- Citizenship: Australian
- Occupation: Motorsports Executive
- Employer: PremiAir Racing
- Title: Team manager

= Peter Vale (motorsport) =

Australian motorsports executive

Peter Vale is an Australian Formula One and motorsport mechanic and executive. He is currently the team manager for the PremiAir Racing Supercars Championship team.

==Career==
Vale began his career in Formula One in 1990 with Team Lotus, working as a mechanic until 1995. He then joined McLaren, initially serving as a Number 2 mechanic before being promoted to Number 1 mechanic for Mika Häkkinen. He was subsequently appointed chief mechanic of the McLaren test team, and in 2006 became chief mechanic of the race team, a position he held until the end of the 2011 season. In 2012 he transitioned into a broader organisational role as engineering coordinator, remaining with McLaren until 2013.
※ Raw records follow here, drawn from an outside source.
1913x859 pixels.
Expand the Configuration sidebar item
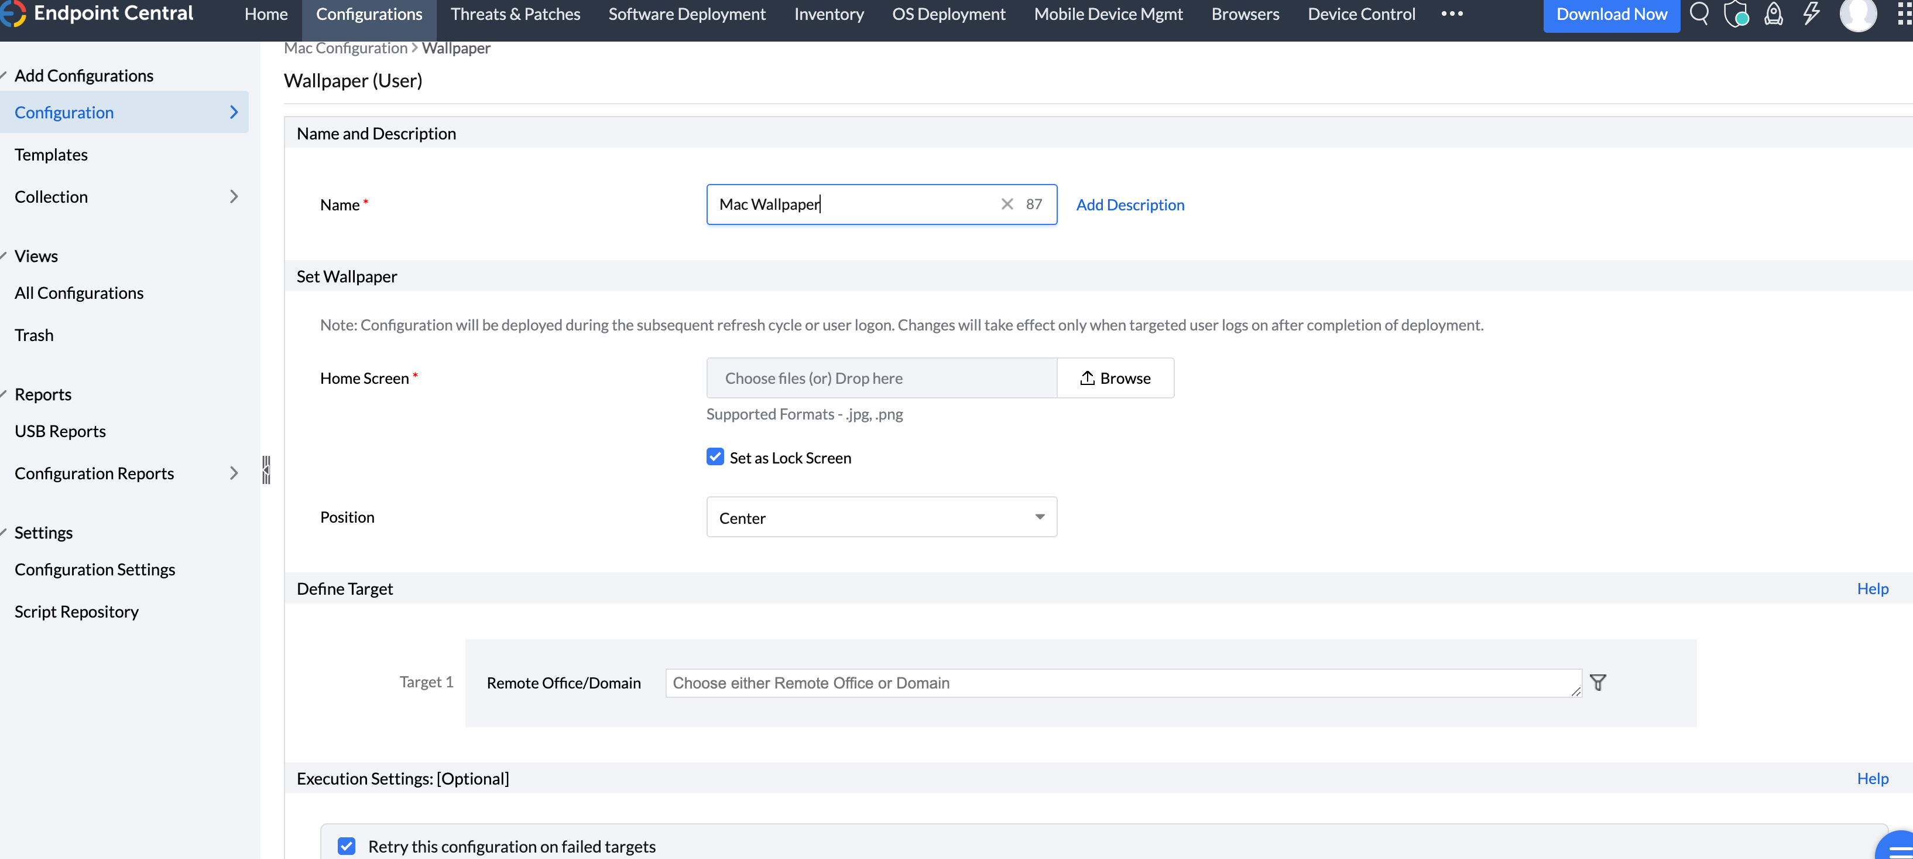click(234, 112)
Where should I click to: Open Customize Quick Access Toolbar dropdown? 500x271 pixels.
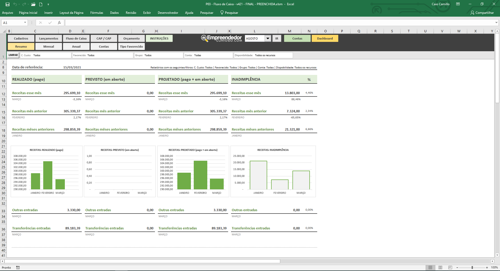click(48, 4)
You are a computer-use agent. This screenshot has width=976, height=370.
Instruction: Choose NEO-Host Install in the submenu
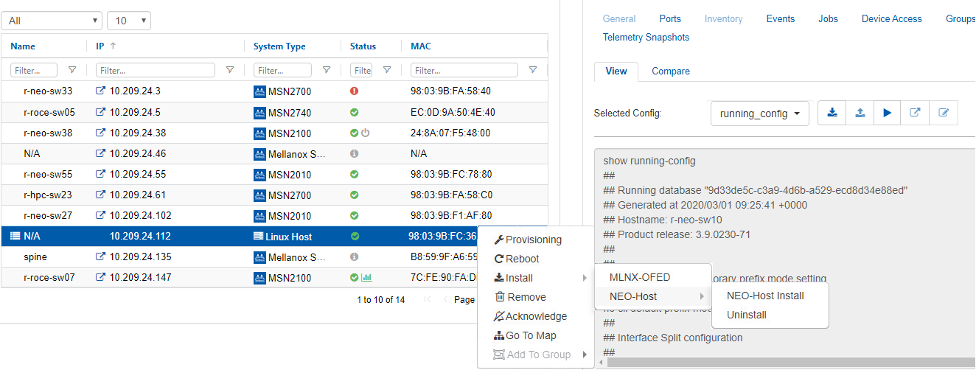coord(765,296)
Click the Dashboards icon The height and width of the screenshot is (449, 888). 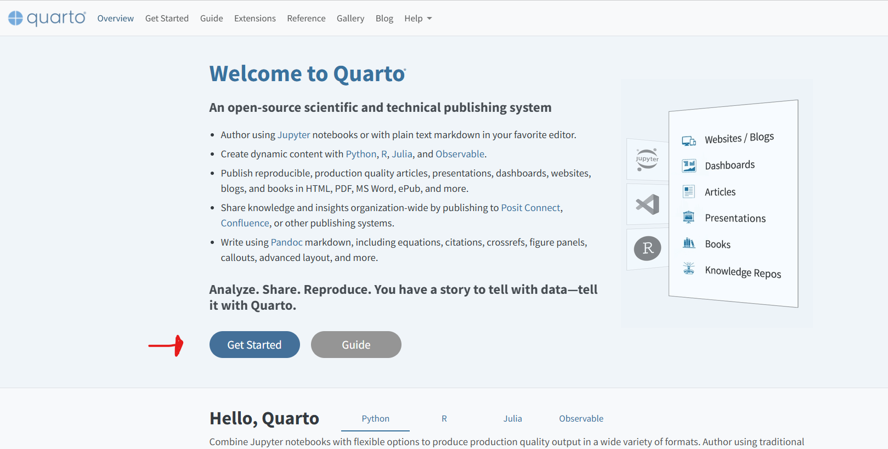coord(688,166)
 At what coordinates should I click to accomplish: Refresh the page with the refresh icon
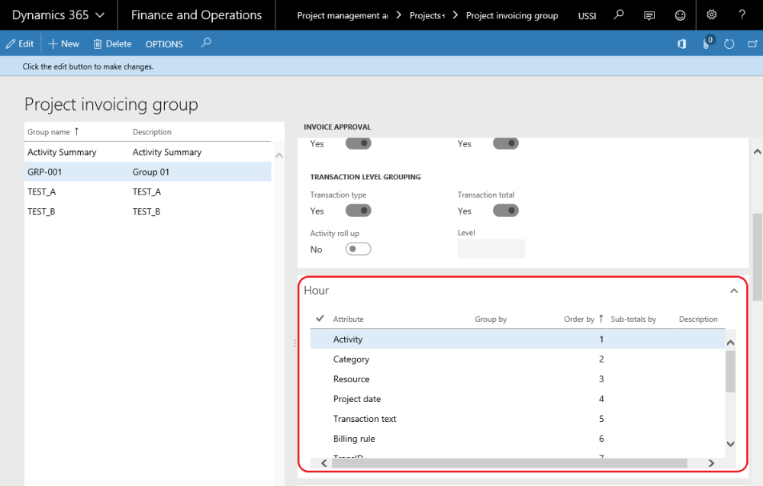(x=729, y=43)
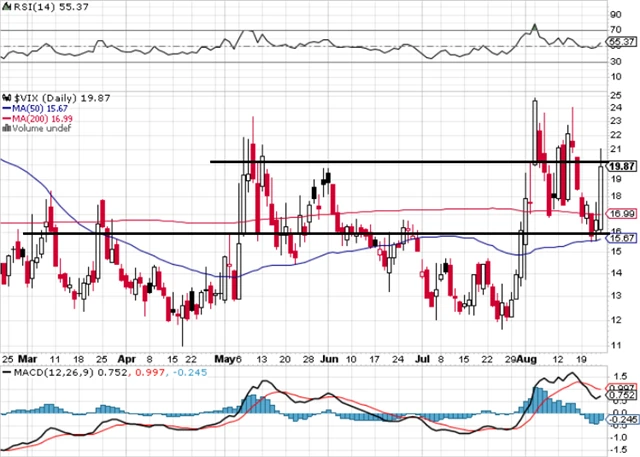Click the MA(50) blue line legend marker
The image size is (640, 457).
[x=5, y=104]
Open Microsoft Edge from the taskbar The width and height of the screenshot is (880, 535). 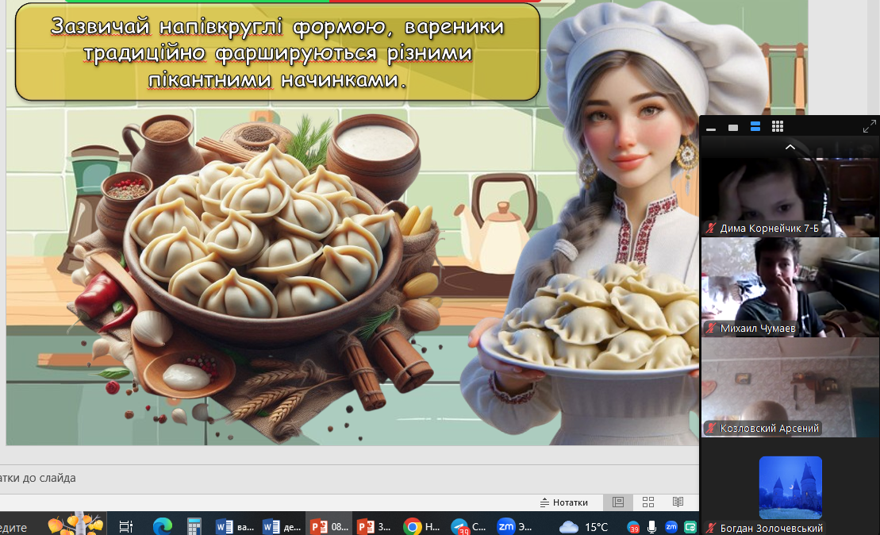point(163,525)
In 2014, Vale joined Williams Racing as team manager. In this position, he was responsible for overseeing trackside operations, managing logistics and personnel coordination during race weekends, and acting as a key liaison between the team and the FIA on sporting and regulatory matters. The role also involved managing race-team procedures, operational compliance and overall event execution. Vale moved to Manor Racing in 2016, serving as chief mechanic and assistant team manager during the team’s final Formula One campaign.

After his Formula One tenure, Vale returned to Australia and joined Brad Jones Racing as team manager in the Supercars Championship, a role he held from 2017 to 2021. In 2022, he was appointed Team Principal of Matt Stone Racing, remaining in the position until 2025. In 2025, Vale joined PremiAir Racing as team manager.